**WRITTEN PROBLEM 1**
Count the lines in the rows below that contain the string "screenshot", matching case exactly, and reply with the number alone.

**SELECTED EXTRACT**
+ + + + +
The shift was noted by the media, government officials and incensed Islamists throughout the region—though hardly noticed at all by US strategists who only saw one side of the cost-benefit ledger.

The trouble is, war planners have tended only to consider the upside opportunities in projecting force through foreign-deployed military bases rather than calculating downsides as well. During the Cold War, the seven hundred-plus US military installations abroad helped give the United States unparalleled capacity in intelligence and power projection that only the Soviet Union could match.  And with the collapse of the USSR, the United States stood unrivalled, reifying a core belief that this global network of foreign bases had in part been vital to US success and strength.

While Bergen was tracking down bin Laden and taking the pulse of an increasingly restless Middle East, I was watching growing protests and anti-American anger take hold in another part of the world where US bases had long been situated—Japan and South Korea.  

Believing that the United States was impeding normalization efforts between North and South Korea, and that it had been a supporter of military crackdowns against pro-democracy efforts, students directed violent, flame-throwing protests at US military installations in South Korea.

In Japan, meanwhile, the situation was less violent but politically more severe. In September 1995, three US military servicemen brutally raped a 12-year-old Okinawan girl. The senior US Commander in the region remarked that the soldiers should have just procured a prostitute, triggering the largest anti-American protests in Japan since 1960. Okinawa, Japan's poorest prefecture, nonetheless hosts the majority of the US military capacity in Japan, with 39 distinct US military facilities on the island.
+ + + + +
**WRITTEN PROBLEM 2**
According to the passage on US military bases abroad, why did students in South Korea aim violent protests at US military installations? Answer in one to three sentences.
+ + + + +
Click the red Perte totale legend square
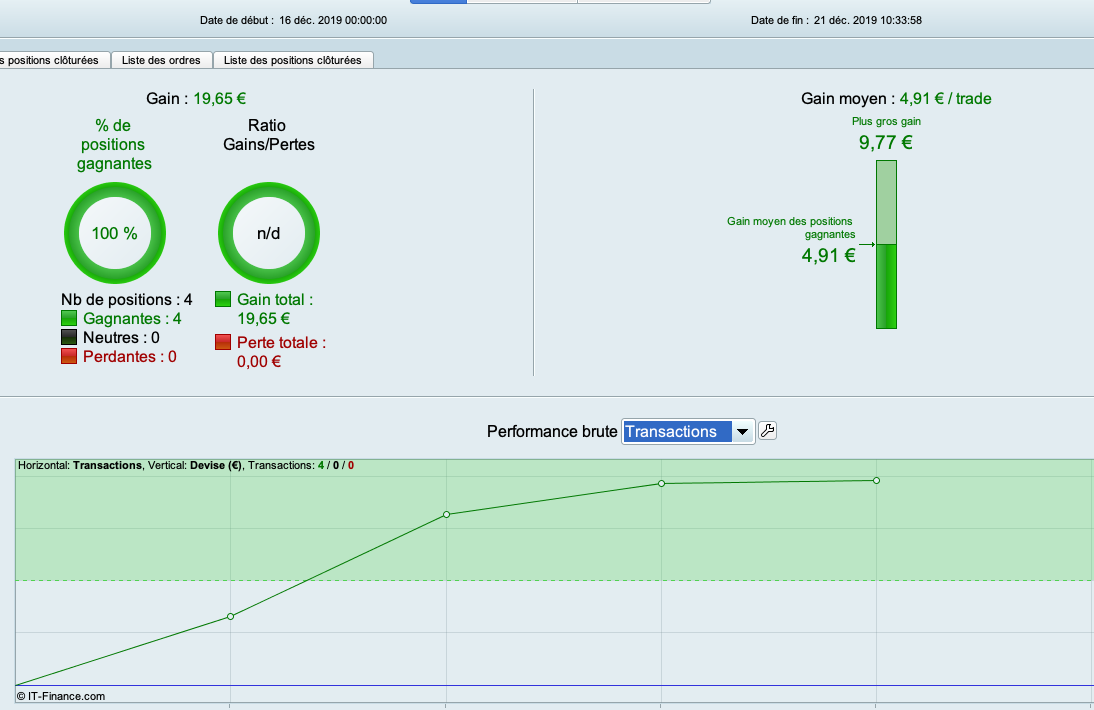 (223, 343)
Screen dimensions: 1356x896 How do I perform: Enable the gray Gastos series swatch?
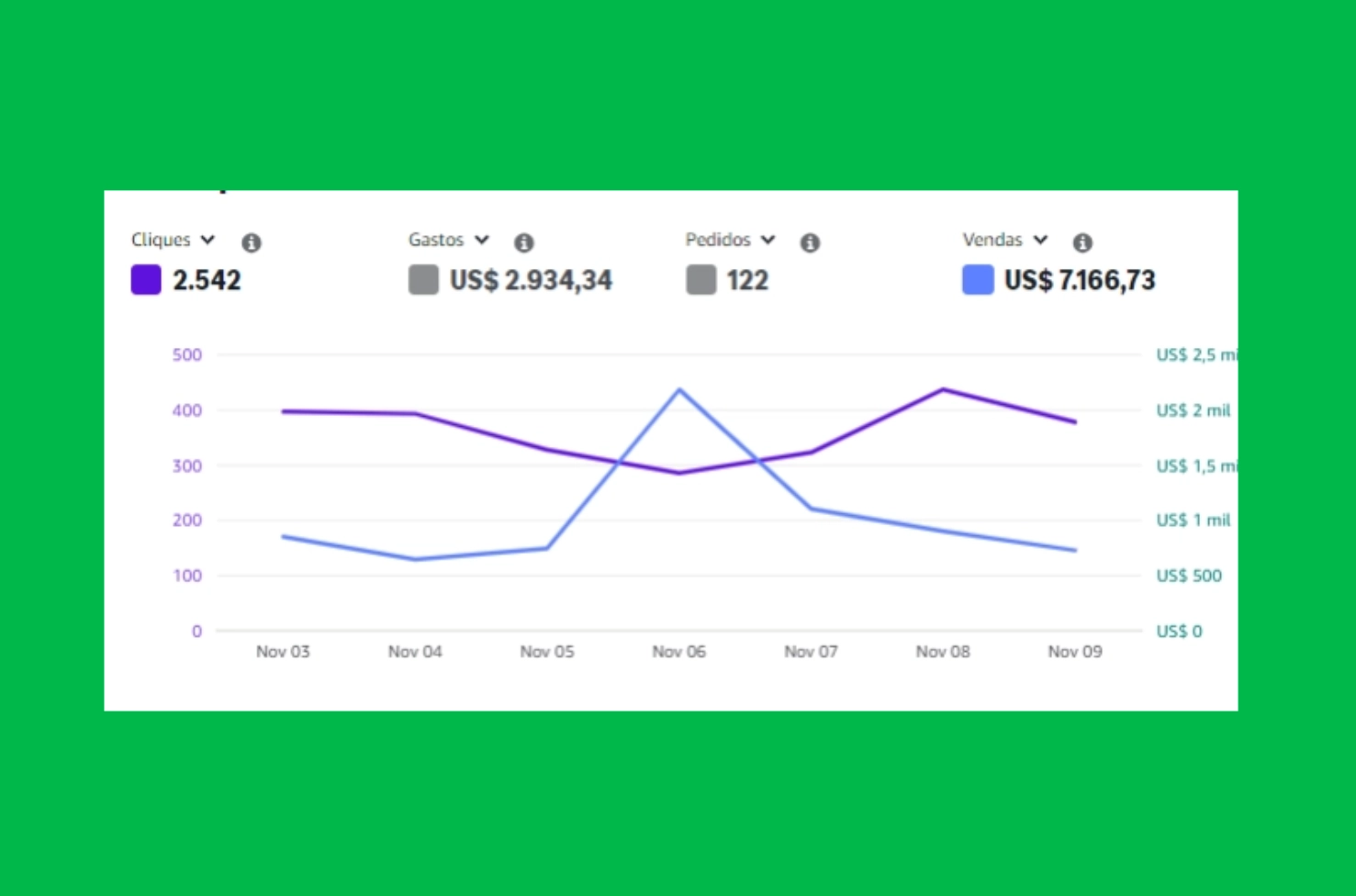[423, 280]
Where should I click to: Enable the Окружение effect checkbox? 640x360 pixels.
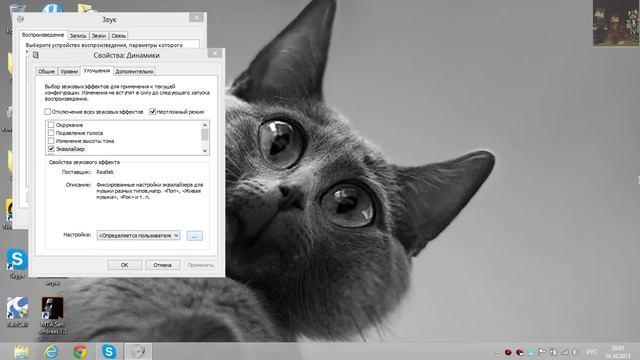51,125
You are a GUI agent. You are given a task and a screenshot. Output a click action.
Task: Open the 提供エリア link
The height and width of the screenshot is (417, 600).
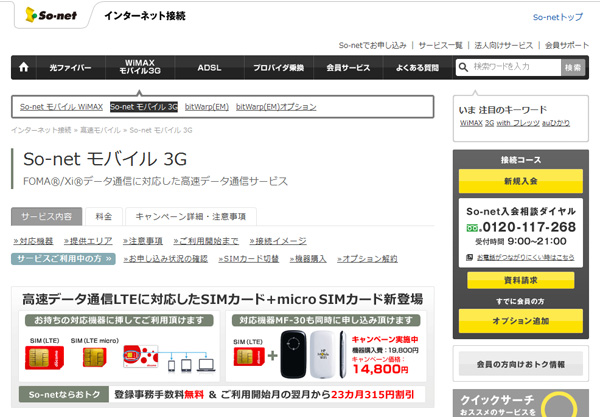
+ + + + +
**TASK ANSWER 1**
2

**TASK ANSWER 2**
The students believed that the United States was impeding normalization efforts between North and South Korea. They also believed that it had supported military crackdowns against pro-democracy efforts.